No podía explicar qué fuerza me empujaba hacia la oscuridad de la tumba.
—Fue la amante del rey Olafr —susurró Gunnar.
—¿Cómo lo sabes? —pregunté sorprendida.
Gunnar hizo un gesto vago.
—Eso dice la saga. En una fiesta el rey se alojó en su casa y ella recitó sus poemas con tal emoción que Olafr se enamoró locamente y ella le correspondió. El divorcio no estaba permitido, por eso el rey envió a Snorri, el marido y vasallo suyo, a una expedición tras otra mientras él visitaba a su querida Helga en su ausencia. Luego pidió que lo enterrasen aquí, cerca de ella.
Me pareció injusto. El marido, Snorri, a quien imaginaba con los dedos grasientos, la barba llena de piojos y eructando en la mesa, estaba en medio de los dos. Como el jueves. Intenté imaginármela a ella, hermosa, cultivada.
Algo continuaba empujándome hacia la tumba de Helga. Era una súplica, un ruego inconcreto. Helga me quería decir algo.

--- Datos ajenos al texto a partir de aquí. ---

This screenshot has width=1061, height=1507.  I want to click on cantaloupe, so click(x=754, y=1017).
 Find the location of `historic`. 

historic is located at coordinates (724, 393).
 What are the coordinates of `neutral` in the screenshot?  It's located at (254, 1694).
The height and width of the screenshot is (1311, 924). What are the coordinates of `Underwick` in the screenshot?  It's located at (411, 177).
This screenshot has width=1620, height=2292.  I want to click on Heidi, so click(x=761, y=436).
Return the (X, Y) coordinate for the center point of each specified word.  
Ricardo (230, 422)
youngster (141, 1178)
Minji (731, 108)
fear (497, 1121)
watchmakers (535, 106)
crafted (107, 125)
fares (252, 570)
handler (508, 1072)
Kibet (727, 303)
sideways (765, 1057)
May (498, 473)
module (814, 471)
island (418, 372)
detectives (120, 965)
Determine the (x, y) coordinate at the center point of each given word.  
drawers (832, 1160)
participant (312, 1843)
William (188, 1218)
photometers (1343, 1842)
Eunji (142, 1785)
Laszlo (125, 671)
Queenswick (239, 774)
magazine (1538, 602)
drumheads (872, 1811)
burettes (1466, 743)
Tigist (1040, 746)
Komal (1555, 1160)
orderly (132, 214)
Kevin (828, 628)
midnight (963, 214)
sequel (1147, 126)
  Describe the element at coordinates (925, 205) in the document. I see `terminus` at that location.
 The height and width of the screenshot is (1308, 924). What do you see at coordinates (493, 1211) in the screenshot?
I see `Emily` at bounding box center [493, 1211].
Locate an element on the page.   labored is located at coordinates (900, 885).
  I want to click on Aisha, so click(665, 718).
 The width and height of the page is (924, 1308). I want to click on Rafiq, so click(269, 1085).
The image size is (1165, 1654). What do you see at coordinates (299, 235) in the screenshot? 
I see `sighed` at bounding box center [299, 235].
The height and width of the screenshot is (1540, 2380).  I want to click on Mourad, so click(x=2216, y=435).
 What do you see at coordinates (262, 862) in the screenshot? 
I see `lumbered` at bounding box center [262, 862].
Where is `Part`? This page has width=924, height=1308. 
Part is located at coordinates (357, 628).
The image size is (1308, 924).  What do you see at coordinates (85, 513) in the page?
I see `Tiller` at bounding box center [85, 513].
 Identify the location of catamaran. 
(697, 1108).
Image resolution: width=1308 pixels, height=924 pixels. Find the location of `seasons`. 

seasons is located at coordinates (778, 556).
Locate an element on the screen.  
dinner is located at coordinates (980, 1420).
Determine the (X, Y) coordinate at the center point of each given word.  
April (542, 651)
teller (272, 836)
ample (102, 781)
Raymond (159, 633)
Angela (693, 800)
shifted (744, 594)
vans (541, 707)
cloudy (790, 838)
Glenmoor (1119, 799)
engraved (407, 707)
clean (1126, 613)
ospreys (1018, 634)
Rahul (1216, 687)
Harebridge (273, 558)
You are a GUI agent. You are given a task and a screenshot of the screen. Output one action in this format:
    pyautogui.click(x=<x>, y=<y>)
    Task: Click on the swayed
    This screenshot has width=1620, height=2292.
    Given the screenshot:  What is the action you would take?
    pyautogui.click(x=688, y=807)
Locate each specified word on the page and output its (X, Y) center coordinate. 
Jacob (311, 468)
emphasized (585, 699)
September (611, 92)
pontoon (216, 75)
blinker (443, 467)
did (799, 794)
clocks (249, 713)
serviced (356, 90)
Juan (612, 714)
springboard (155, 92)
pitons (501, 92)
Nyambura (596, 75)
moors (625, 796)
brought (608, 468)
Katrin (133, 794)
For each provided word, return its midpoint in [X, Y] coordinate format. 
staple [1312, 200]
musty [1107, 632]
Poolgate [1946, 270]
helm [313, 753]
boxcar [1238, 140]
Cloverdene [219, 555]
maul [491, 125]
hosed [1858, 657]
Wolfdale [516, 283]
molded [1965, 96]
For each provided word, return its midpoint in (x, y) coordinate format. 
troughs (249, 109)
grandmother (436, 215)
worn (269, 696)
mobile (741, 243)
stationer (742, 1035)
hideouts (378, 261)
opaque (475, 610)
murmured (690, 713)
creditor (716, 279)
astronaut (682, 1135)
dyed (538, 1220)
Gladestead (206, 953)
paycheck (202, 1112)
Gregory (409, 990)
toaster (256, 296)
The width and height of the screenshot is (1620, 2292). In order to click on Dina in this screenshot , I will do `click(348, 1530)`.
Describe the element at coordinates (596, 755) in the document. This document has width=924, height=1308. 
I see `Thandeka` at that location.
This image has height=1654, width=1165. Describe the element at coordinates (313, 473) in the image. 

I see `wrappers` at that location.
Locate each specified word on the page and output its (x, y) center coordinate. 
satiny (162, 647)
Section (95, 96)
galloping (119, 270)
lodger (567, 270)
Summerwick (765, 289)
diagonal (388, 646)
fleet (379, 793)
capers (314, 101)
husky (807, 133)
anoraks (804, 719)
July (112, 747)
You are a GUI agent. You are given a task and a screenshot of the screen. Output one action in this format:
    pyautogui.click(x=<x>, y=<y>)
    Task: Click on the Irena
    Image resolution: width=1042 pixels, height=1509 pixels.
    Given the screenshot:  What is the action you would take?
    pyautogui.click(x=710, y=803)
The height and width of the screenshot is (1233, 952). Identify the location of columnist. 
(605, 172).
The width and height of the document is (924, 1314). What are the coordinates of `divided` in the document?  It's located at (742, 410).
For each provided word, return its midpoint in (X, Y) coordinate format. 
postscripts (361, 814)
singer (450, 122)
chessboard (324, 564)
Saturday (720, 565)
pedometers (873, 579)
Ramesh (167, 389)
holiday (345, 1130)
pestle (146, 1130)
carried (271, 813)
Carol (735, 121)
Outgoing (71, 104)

Yo era bruja, a pesar de ir desprotegida, y la llamada del espíritu de Helga era insistente. Pocas Omar la habían experimentado, pero no cabía duda alguna. Tenía el don y Helga se comunicaba conmigo. Me olvidé de la presencia de Gunnar, de su estupefacción. Me sumergí en las brumas del atardecer y retrocedí muchos siglos hasta oír la voz de Helga invitándome a ayudarla. Retiré la losa con suavidad y quedó justo el espacio para introducir mis manos en el interior de la tumba obedeciendo a los huesos de Helga. Tanteé la tierra húmeda a ciegas, hasta que di con ellos y los saqué.